What is the pH of a solution prepared by mixing 50.00 mL of 0.10 M NH3 with 25.00 mL of 0.10 M NH4Cl? Assume that the volume of the solutions are additive and that Kb= 1.8 × 10-5 for NH3.
The Henderson-Hasselbalch equation is
pH = pKa + log(base)/(acid)
Remember to change Kb to pKa.
pKa + pKb = pKw = 14
If you convert Kb to pKb you can use the above to convert that to pKa.
9.56
To find the pH of the solution prepared by mixing NH3 and NH4Cl, we need to consider the acid-base equilibrium between these two substances.

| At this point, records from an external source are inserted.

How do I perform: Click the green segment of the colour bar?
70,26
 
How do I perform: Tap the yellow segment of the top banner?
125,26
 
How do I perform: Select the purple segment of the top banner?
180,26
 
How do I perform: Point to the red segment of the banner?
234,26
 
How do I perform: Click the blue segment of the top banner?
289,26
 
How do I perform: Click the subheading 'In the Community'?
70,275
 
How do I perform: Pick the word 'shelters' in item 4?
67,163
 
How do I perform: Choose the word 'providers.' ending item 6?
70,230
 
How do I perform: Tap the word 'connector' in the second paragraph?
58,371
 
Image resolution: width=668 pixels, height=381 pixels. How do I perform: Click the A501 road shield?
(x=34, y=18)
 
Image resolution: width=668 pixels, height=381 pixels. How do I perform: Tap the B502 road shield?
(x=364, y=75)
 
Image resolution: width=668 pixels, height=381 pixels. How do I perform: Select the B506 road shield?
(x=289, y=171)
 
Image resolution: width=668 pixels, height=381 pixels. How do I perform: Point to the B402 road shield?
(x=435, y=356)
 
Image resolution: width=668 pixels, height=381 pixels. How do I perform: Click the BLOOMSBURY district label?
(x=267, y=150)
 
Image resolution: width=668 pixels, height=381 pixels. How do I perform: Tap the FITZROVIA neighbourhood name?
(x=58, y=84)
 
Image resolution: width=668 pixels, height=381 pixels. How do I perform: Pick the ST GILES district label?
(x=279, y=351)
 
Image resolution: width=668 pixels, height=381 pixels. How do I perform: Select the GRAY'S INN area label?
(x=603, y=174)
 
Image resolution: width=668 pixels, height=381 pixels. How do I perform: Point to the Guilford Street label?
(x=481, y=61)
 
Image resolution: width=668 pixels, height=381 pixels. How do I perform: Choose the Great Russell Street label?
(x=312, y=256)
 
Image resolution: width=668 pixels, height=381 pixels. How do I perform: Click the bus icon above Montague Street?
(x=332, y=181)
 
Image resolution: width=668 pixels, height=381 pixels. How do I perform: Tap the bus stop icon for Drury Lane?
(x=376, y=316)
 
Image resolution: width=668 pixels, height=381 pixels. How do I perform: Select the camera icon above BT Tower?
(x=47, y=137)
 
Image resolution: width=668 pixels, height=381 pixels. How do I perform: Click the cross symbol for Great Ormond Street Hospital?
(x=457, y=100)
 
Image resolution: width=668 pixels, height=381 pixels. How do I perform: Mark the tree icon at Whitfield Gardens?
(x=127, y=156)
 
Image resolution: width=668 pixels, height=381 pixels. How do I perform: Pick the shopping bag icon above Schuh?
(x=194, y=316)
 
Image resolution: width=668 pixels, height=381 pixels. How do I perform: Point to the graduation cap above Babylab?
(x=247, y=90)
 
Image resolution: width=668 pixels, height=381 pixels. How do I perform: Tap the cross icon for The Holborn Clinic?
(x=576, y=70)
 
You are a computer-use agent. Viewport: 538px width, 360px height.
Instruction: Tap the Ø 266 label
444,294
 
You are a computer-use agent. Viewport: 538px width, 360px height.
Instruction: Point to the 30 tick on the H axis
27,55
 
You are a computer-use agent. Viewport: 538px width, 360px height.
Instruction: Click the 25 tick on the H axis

NH3 is a weak base, while NH4Cl is the salt formed by the reaction of NH3 with HCl, a strong acid. When NH4Cl is dissolved in water, it dissociates into NH4+ and Cl- ions. The NH4+ ions can act as an acidic species by donating a proton.
The equilibrium reaction between NH3 and NH4+ can be represented as follows:
NH3 + H2O ⇌ NH4+ + OH-
In this equation, NH4+ acts as an acid (donating a proton) and NH3 acts as a base (accepting a proton).
Since we know the concentrations of NH3 and NH4Cl, we can use the concept of moles and volumes to find the moles of NH3 and NH4+ in the solution.
Moles of NH3 = Concentration of NH3 (0.10 M) × Volume of NH3 (50.00 mL) = 0.10 mol/L × 0.0500 L = 0.00500 mol
Moles of NH4+ = Concentration of NH4Cl (0.10 M) × Volume of NH4Cl (25.00 mL) = 0.10 mol/L × 0.0250 L = 0.00250 mol
Next, we need to calculate the concentration of OH- ions in the solution. Since NH3 is a weak base, it reacts with water to form OH- ions. The reaction is as follows:
NH3 + H2O ⇌ NH4+ + OH-
The concentration of OH- ions can be determined using the Kb value of NH3, which represents the equilibrium constant for the reaction of NH3 with water. In this case, Kb = 1.8 × 10^(-5).
Kb = [NH4+][OH-] / [NH3]
Given the moles of NH3 and NH4+ calculated earlier, we can rearrange this equation to solve for [OH-]:
[OH-] = (Kb × [NH3]) / [NH4+]
[OH-] = (1.8 × 10^(-5) × 0.00500 mol) / 0.00250 mol
[OH-] = 0.036 mol/L
Now, we can find the pOH of the solution by taking the negative logarithm of the OH- concentration:
pOH = -log [OH-] = -log (0.036) = 1.44
Finally, we can find the pH of the solution using the relationship:
pH + pOH = 14
pH = 14 - pOH = 14 - 1.44 = 12.56
Therefore, the pH of the solution prepared by mixing 50.00 mL of 0.10 M NH3 with 25.00 mL of 0.10 M NH4Cl is approximately 12.56.